Hand, Posner, and the Myth of the "Hand Formula"

Richard W. Wright

Abstract


The legal literature generally assumes that an aggregate-risk-utility test is employed to determine whether conduct was reasonable or negligent. However, this test is infrequently mentioned by the courts and almost never explains their decisions. Instead, they apply, explicitly or implicitly, various justice-based standards that take into account the rights and relationships among the parties.

This is true even for the two judges most closely identified with the aggregate-risk-utility test: Learned Hand and Richard Posner. During the five decades (1909-1961) that Hand served as a federal judge, he mentioned the test in only eleven opinions, between 1938 and 1949, and in none of those opinions did he actually apply the test to resolve the negligence issue. In his last reference to the test, in 1949, he essentially abandoned it. None of his fellow circuit judges ever mentioned the test.

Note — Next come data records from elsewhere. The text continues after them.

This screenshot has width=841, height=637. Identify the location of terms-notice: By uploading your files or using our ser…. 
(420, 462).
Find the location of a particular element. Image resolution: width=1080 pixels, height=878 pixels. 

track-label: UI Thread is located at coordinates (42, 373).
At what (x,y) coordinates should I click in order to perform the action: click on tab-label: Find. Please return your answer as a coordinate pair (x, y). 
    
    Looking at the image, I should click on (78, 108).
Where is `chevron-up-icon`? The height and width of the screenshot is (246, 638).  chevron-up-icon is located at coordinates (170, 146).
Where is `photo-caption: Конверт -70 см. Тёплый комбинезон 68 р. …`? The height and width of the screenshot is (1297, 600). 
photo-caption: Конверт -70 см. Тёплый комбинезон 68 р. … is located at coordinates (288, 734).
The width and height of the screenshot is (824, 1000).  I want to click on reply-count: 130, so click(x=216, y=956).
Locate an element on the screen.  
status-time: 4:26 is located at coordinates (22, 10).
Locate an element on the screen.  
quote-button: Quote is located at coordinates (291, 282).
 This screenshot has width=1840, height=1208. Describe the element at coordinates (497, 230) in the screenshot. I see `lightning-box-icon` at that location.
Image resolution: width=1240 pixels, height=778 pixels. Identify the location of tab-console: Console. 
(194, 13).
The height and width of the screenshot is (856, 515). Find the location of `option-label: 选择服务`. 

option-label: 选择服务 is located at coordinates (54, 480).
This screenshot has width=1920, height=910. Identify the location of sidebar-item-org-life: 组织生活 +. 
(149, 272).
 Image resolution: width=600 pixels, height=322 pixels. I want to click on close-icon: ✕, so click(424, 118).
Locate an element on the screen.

Posner claims that the Hand formula expresses an economic efficiency interpretation of negligence that has long been implicit in judicial opinions. However, Posner’s arguments are based on speculative and implausible assumptions, overbroad generalizations, selective quotations, and superficial descriptions of cases that misstate or ignore facts, language, rationales, and holdings that are inconsistent with his argument. The same flaws are apparent in Posner’s attempts to apply the Hand formula in his own judicial opinions. Neither he nor his like-minded colleague, Frank Easterbrook, has been able to employ the Hand formula to resolve the negligence issue in any case, and none of their fellow circuit judges has attempted to do so.